**Document section**
*** Block opens ***

#MindYourself: ‘Walking helped with the grief of losing both my parents’
When Ed McGrane lost both his parents within six months, he tipped the scales at 149kg. He tells how the solitide of walking helped him cope and put him on the first steps to running
Published 16/11/2015 | 02:30
We hear so often about the benefits of exercise for mental health problems, particularly depression and its many forms, and anxiety. But for 50-year-old Ed McGrane, it was grief that spurred him on to complete 107 Parkruns over the last couple of years.
“I think it’s a genetic thing, not being able to cope with grieving; Dad never dealt very well with it either. He died, after living with Alzheimer’s, in 2011 and then six months later, my beautiful mum, Eileen, passed away suddenly, and I just couldn’t deal with the grief at all; it was momentous.
“She’d had an operation on her back, and the day before she died she told us she was feeling better than she had in ages.”
Sadly, Eileen succumbed to the effects of an MRSA infection. “It was brutal, sudden, and I just couldn’t deal with it.”

*** Block closes ***

[Pixel coordinate grounding data]
*** Block opens ***

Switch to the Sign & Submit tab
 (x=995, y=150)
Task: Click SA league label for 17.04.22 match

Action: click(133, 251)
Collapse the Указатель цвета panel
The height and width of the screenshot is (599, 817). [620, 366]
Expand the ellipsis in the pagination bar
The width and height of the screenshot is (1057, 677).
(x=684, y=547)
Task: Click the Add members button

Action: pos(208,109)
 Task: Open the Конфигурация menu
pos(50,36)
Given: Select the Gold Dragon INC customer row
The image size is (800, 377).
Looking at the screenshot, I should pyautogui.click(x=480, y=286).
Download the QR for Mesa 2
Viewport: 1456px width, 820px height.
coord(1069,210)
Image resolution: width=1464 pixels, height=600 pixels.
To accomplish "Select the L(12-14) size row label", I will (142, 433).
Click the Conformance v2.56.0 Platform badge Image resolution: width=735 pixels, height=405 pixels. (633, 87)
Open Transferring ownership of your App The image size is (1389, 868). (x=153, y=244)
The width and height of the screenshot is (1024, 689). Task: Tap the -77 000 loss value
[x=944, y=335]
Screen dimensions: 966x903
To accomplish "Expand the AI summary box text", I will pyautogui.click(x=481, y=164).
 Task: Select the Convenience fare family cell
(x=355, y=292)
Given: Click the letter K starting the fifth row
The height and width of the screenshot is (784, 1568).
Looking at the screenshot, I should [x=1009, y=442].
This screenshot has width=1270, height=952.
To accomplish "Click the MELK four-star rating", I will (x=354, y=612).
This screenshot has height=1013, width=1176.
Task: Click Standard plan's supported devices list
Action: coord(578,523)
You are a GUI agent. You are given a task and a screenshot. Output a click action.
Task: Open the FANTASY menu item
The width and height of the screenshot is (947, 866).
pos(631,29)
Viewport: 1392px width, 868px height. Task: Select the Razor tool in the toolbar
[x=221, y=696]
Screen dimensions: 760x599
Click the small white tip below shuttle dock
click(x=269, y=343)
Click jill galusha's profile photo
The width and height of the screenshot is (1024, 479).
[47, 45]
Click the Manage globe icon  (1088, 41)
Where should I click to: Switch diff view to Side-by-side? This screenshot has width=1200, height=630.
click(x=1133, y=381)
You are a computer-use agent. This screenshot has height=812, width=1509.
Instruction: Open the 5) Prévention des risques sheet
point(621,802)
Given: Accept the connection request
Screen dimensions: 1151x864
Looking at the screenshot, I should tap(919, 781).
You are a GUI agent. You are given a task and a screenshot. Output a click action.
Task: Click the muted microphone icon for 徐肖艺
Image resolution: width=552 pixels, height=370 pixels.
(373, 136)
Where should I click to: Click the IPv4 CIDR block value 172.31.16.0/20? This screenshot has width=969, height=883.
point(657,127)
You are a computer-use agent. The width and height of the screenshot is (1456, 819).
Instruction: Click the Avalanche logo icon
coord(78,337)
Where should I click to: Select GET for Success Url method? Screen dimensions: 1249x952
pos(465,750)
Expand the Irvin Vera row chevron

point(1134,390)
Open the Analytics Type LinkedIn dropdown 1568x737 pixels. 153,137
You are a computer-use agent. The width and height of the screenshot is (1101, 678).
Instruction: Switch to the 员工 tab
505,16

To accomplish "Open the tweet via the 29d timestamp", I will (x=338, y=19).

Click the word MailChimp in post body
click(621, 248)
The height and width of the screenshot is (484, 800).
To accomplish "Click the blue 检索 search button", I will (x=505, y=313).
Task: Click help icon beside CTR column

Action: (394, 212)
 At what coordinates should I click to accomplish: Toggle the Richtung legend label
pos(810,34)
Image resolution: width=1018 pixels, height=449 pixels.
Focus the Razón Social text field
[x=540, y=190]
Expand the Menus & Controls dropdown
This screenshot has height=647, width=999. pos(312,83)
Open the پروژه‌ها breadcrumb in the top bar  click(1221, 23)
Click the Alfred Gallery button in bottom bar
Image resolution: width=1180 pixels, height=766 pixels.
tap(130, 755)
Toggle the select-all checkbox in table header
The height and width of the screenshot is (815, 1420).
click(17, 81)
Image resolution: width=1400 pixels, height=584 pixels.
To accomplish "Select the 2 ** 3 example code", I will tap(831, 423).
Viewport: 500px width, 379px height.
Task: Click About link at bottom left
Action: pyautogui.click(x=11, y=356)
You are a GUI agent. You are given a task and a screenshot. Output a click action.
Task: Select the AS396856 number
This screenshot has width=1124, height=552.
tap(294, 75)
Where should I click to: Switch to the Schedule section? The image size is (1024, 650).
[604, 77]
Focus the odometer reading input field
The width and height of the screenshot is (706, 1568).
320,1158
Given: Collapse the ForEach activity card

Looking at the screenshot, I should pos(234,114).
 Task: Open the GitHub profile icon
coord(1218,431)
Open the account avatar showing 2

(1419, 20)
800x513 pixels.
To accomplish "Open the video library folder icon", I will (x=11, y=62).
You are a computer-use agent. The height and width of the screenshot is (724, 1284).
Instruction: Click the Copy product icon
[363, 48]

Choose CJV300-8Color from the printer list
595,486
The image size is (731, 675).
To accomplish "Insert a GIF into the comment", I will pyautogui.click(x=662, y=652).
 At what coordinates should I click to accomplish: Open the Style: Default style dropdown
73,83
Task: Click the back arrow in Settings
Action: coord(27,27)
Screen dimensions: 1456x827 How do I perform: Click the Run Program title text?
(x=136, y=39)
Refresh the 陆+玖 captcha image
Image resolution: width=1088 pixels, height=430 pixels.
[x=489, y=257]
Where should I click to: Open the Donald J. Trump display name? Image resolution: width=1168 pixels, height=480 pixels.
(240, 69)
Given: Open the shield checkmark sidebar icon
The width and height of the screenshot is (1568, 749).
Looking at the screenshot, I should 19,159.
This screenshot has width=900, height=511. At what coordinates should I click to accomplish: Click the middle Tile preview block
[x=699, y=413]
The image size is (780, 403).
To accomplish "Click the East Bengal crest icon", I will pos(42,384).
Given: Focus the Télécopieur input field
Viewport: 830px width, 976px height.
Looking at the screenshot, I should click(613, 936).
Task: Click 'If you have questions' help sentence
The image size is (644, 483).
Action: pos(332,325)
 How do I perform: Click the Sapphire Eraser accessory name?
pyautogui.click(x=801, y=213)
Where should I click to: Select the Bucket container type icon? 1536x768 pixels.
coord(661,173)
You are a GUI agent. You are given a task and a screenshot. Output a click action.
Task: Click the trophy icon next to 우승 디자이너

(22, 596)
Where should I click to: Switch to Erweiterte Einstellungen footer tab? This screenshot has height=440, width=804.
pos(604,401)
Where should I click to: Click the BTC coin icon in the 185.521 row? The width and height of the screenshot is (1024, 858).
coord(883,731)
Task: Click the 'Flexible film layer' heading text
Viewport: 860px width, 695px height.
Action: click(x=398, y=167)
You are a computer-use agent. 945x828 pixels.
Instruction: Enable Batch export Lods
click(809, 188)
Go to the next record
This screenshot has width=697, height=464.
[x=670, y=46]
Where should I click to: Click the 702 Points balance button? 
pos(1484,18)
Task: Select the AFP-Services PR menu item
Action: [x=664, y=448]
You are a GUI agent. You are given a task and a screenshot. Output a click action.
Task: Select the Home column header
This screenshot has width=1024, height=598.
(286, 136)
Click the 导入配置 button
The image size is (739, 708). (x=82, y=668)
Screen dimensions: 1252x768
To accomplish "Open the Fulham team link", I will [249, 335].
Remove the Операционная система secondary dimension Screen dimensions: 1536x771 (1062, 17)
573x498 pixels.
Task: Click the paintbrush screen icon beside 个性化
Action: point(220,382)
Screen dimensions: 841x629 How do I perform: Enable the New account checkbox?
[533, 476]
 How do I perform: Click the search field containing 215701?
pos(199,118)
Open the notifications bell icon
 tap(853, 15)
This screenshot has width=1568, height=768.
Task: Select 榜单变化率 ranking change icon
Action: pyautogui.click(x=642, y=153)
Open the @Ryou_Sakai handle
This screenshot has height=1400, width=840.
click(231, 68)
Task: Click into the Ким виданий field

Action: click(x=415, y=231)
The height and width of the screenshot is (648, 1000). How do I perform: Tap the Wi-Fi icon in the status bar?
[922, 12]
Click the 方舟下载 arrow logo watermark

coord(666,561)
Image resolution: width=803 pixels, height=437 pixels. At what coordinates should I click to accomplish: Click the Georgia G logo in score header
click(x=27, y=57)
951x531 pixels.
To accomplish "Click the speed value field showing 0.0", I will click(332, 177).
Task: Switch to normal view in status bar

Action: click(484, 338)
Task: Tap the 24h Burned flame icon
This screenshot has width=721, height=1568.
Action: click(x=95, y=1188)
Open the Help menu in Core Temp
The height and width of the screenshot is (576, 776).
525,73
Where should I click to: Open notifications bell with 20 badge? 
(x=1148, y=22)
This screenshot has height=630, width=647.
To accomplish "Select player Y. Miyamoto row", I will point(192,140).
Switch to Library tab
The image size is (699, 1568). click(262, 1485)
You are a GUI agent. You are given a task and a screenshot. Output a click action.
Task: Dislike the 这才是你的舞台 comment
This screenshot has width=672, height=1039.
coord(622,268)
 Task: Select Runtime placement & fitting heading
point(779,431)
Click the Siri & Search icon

*** Block closes ***

**Questions**
1. Answer these questions from the article on Ed McGrane and grief:
(a) How many Parkruns has Ed McGrane completed over the last couple of years?
(b) In what year did his father die?
(c) What infection did his mother, Eileen, succumb to?
2. Write the next few paragraphs of the article on Ed McGrane and grief, picking up after its final quoted line.

**Numbered responses**
1.
(a) 107
(b) 2011
(c) MRSA

2.
Ed says he needed to get out of the house, so walking seemed to be the logical
thing - he started doing it the very day of his mother’s death, not much more than four years ago.
“Had I stayed at home, I would have been taking my grief out on people around me; I found the solitude of walking helped tremendously. A completely unexpected by-product was that over time I became really quite fit.”
Ed was guilty of neglecting his health. “By that year, I tipped the scales at just over 149kg (23st 6lbs). I had diabetes, sleep apnoea and I smoked 20 cigarettes a day, so walking was about as strenuous an activity as I could manage. But it helped me deal with the grief of losing my parents.”
He described himself wryly as “the Forrest Gump of walking”.
A self-confessed techie, he started tracking his walks with his smartphone.
“I added it all up, and between September 2011 and June 2013, I walked over 3,500km, or put another way, the straight-line distance from Dublin to St John’s in Canada.
“I had stopped smoking, my weight dropped to 79kg, my mental health had improved and I had started to feel that I could actually run.”
Ed took baby steps towards running. “At first it was just running from one lamppost to the next, then it was running the distance between the bridges on the Adamstown Road in Lucan, and then gradually, slowly, longer distances.
“I began to enjoy being active, but there was a nagging doubt in me. When talking to others, I would never describe myself as a runner.”
With impostor syndrome rearing its head, Ed felt like a bit of a fraud because his running was solitary and unorganised.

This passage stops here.